Exercise aim:
Nothing but the lines from the one with "Where should I click to: Open the" through the last line of the entries below should appear in the copy, please, and no pictures.

Dataset records:
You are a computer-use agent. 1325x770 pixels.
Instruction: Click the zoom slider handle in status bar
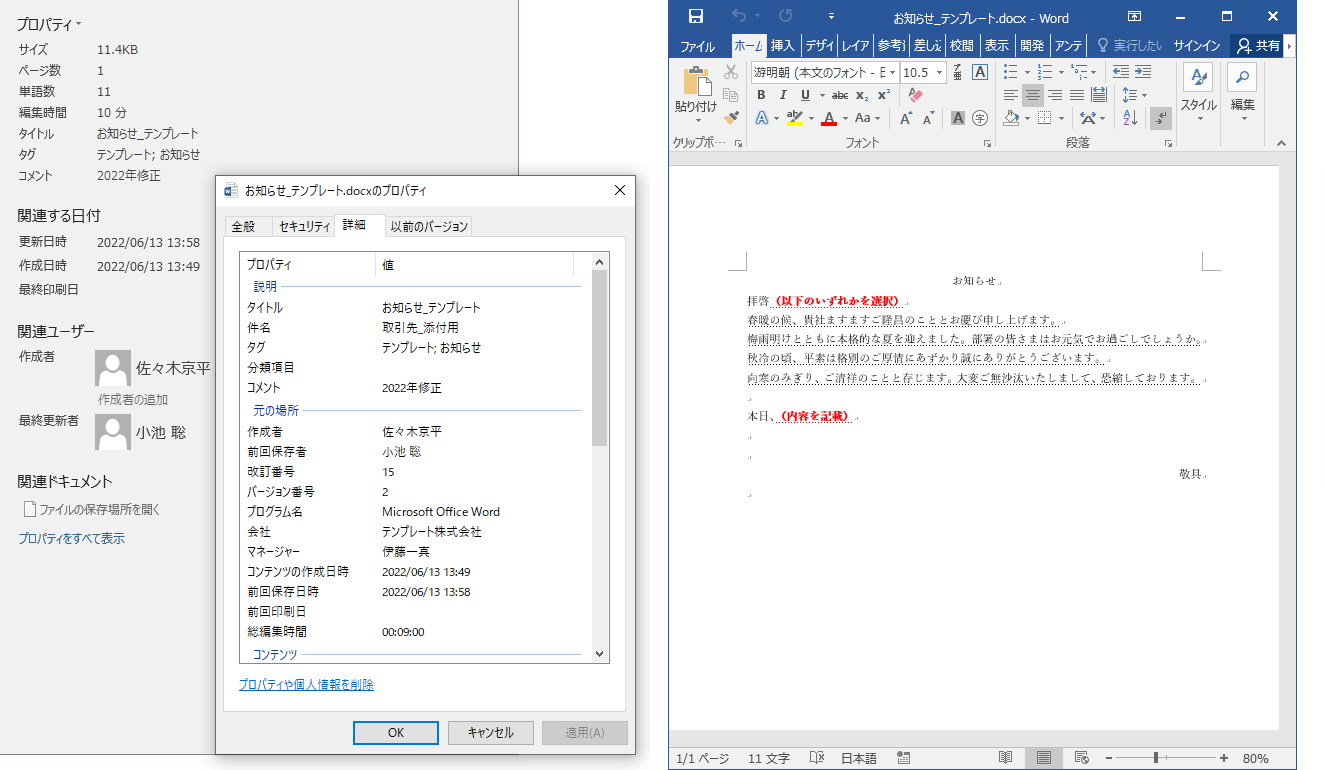pos(1155,758)
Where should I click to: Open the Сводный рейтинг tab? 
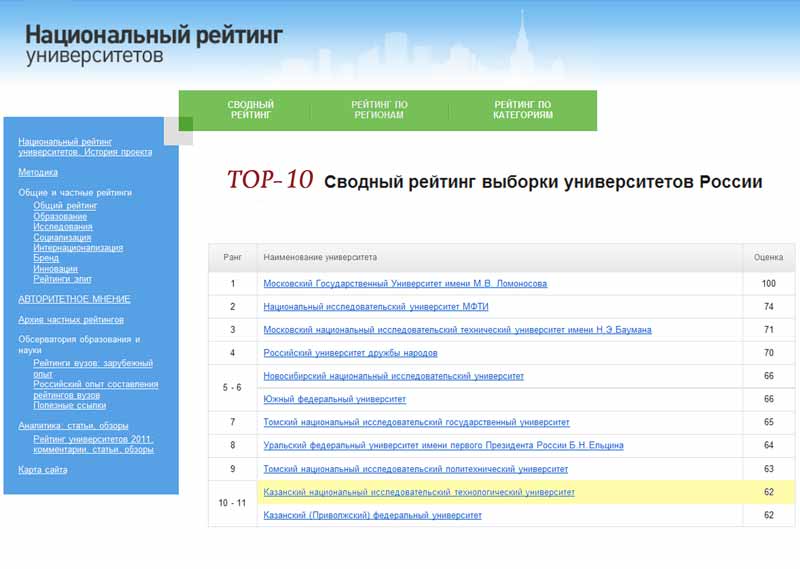[x=250, y=110]
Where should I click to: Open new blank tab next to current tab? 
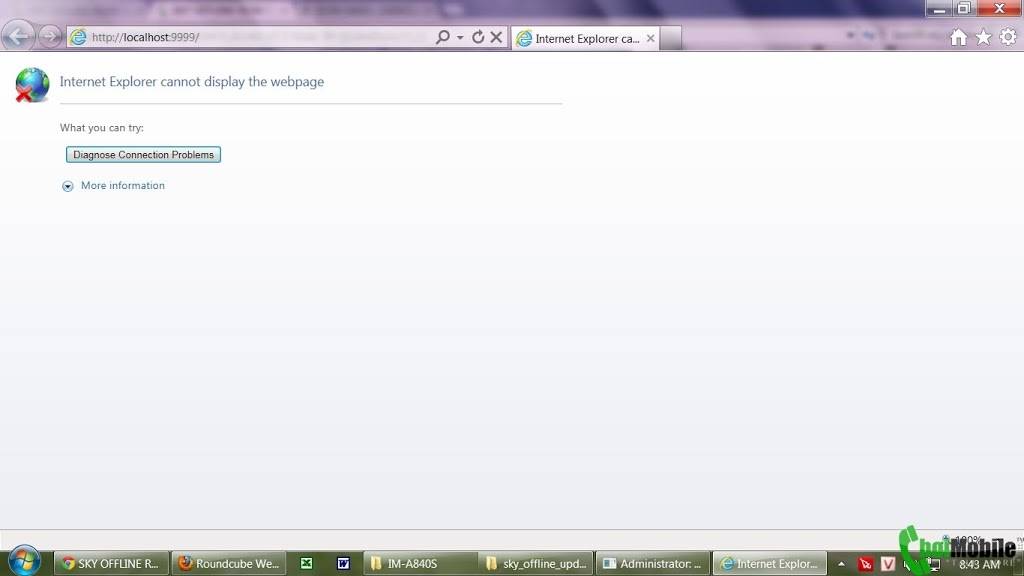point(671,39)
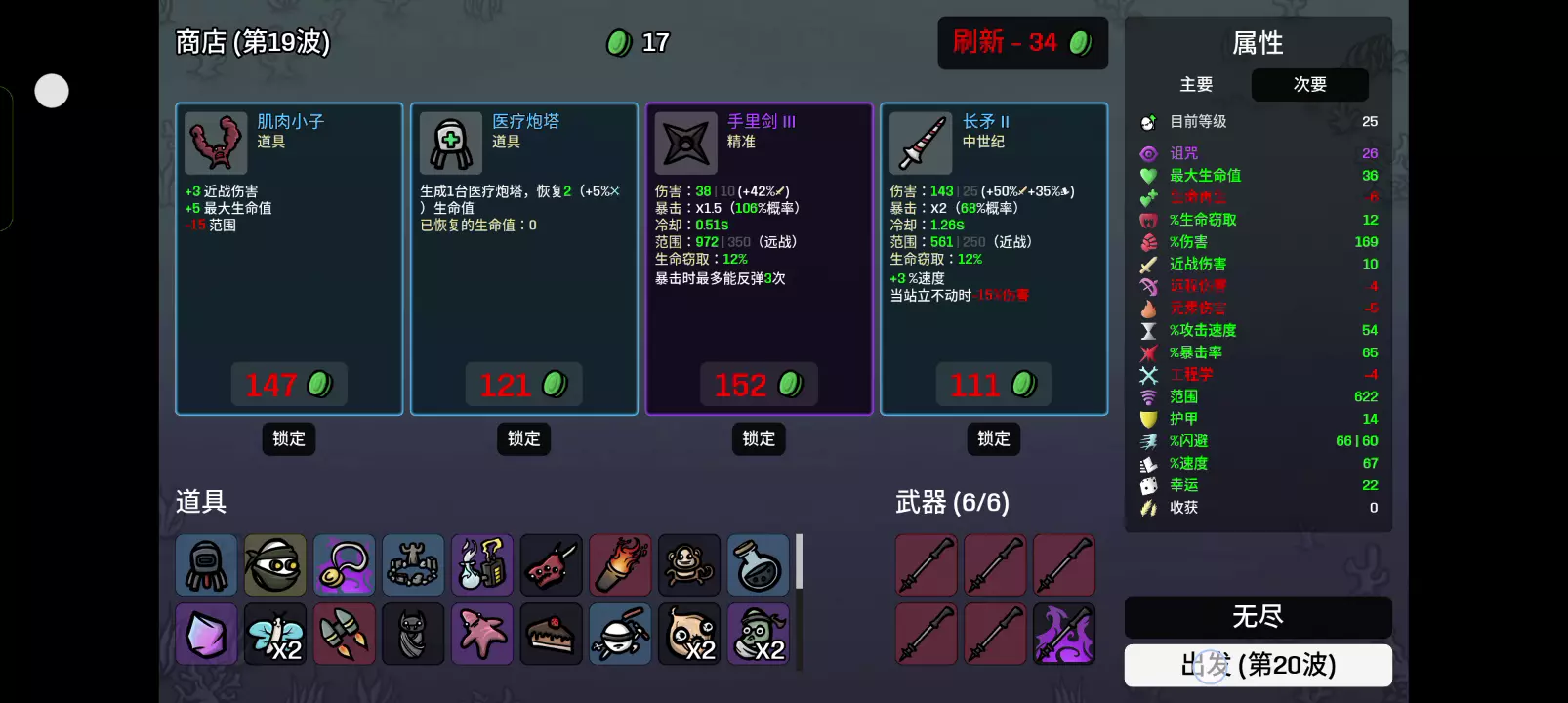Image resolution: width=1568 pixels, height=703 pixels.
Task: Select the cake item icon
Action: pyautogui.click(x=552, y=634)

Solution to the exercise:
Where should I click to: Open the Сводный рейтинг tab? 
[x=250, y=110]
Where should I click to: Open new blank tab next to current tab? 
point(671,39)
Image resolution: width=1568 pixels, height=703 pixels.
Task: Select the cake item icon
Action: pyautogui.click(x=552, y=634)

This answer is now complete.